Output all entries exactly as they appear and skip the pictures.

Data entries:

+---+

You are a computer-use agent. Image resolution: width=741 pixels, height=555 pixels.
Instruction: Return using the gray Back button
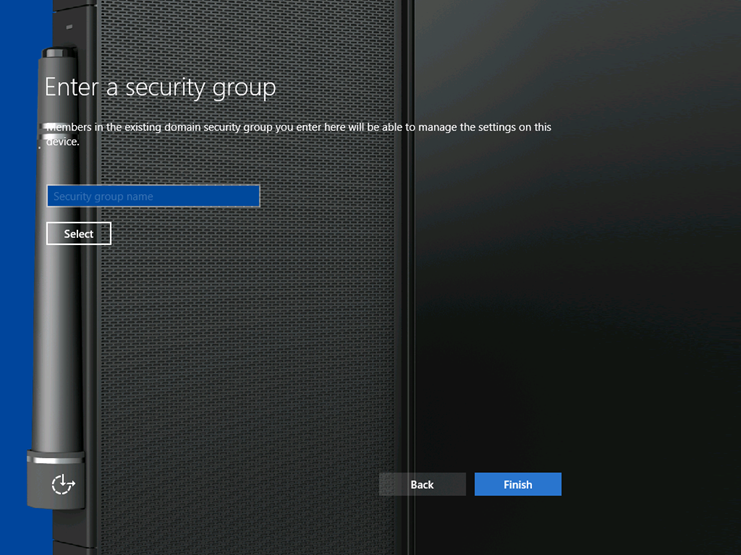(x=422, y=484)
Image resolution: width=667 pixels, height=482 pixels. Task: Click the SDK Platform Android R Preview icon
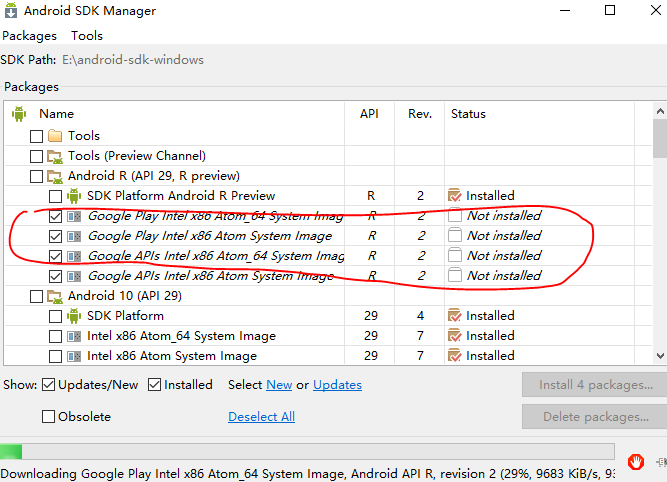pyautogui.click(x=74, y=196)
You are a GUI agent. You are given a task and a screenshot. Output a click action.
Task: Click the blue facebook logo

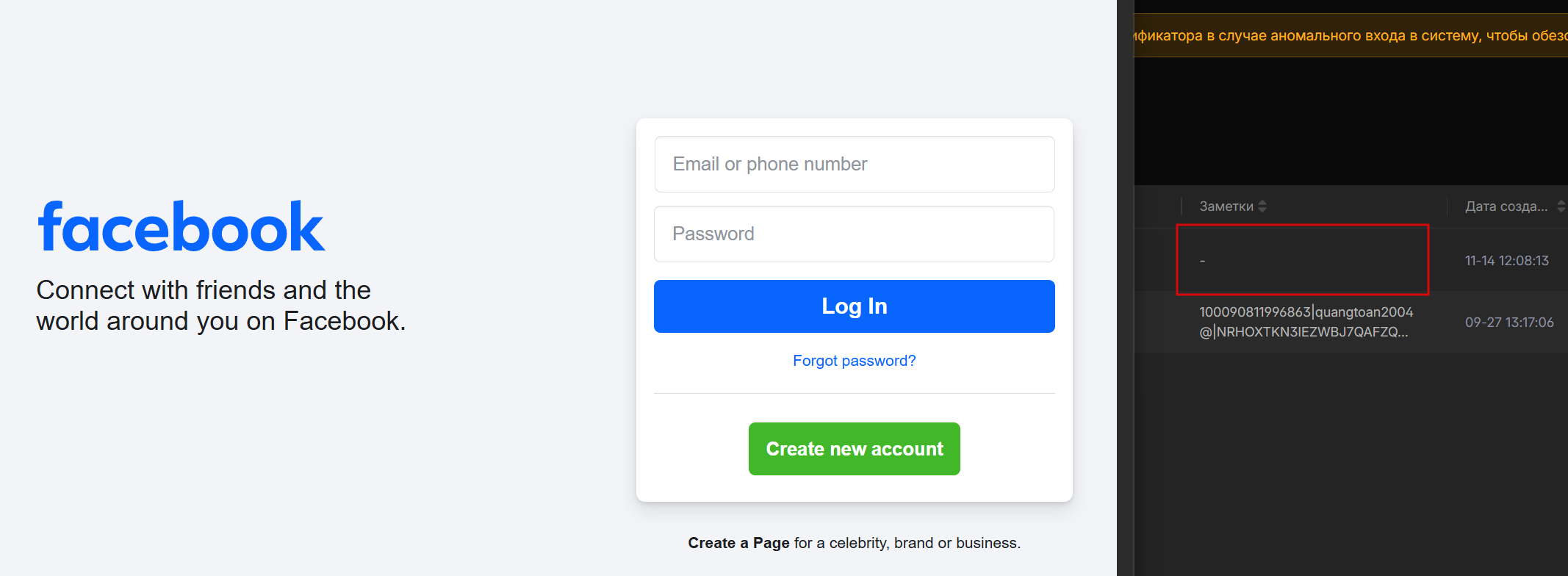click(181, 227)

+---+

ANSWER TO THIS TASK>
You are a computer-use agent. Image resolution: width=741 pixels, height=555 pixels.
Instruction: Return using the gray Back button
(x=422, y=484)
Image resolution: width=667 pixels, height=482 pixels. Task: Click the SDK Platform Android R Preview icon
pyautogui.click(x=74, y=196)
You are a GUI agent. You are given a task and a screenshot. Output a click action.
Task: Click the blue facebook logo

click(181, 227)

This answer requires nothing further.